En unas semanas el precio del oro aumentó vertiginosamente y el 24 de septiembre alcanzó un 30% de valor histórico adicional. Ese día el gobierno decidió liberar sus reservas para frenar la especulación. El precio se desplomó, arrastró a la ruina a miles y se desató una depresión que duraría varios años.
Gould y Fisk amasaron una fortuna a costa de la economía de su país y de la ruina de miles. ¿Suena conocido? El Congreso abrió una investigación, pero no avanzó pues uno de los involucrados era el hermano de la esposa del presidente y el costo político era demasiado alto. ¿Suena conocido?

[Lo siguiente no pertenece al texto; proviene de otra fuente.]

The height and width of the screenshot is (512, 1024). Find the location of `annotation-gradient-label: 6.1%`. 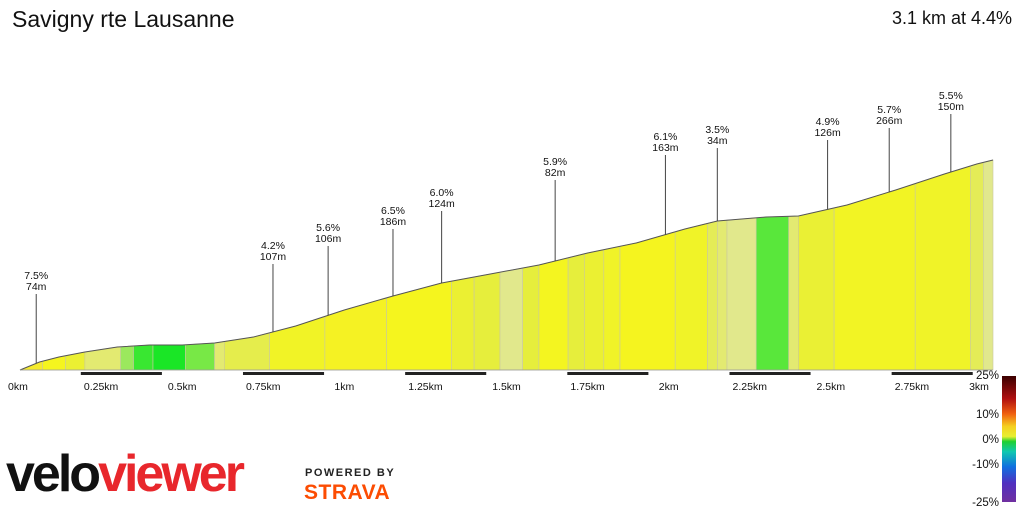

En este caso hubo al menos un dedazo de justicia poética. De los dos bribones, Fisk era el más ostentoso. Un tipo enorme y barbudo que usaba ropa chillona, financiaba obras de burlesque y seducía actrices. En enero de 1872, tres años después del fraude y cuando, supongo, apenas comenzaba a disfrutar de su nueva y mal habida fortuna, un rival en amores lo asesinó en la escalinata del hotel Broadway Central de Nueva York. El funeral fue impresionante. El cortejo desfiló por las avenidas encabezado por una orquesta de 200 músicos y compañías de milicianos estatales. Miles de espectadores abarrotaron las aceras a su paso. Hoy ya nadie recuerda a Jim Frisk ni a su cómplice Daniel Drew. Josie Mansfield, la mujer por cuyos amores fue ultimado, fue descrita en un diario de la época como “una actriz de talento limitado”.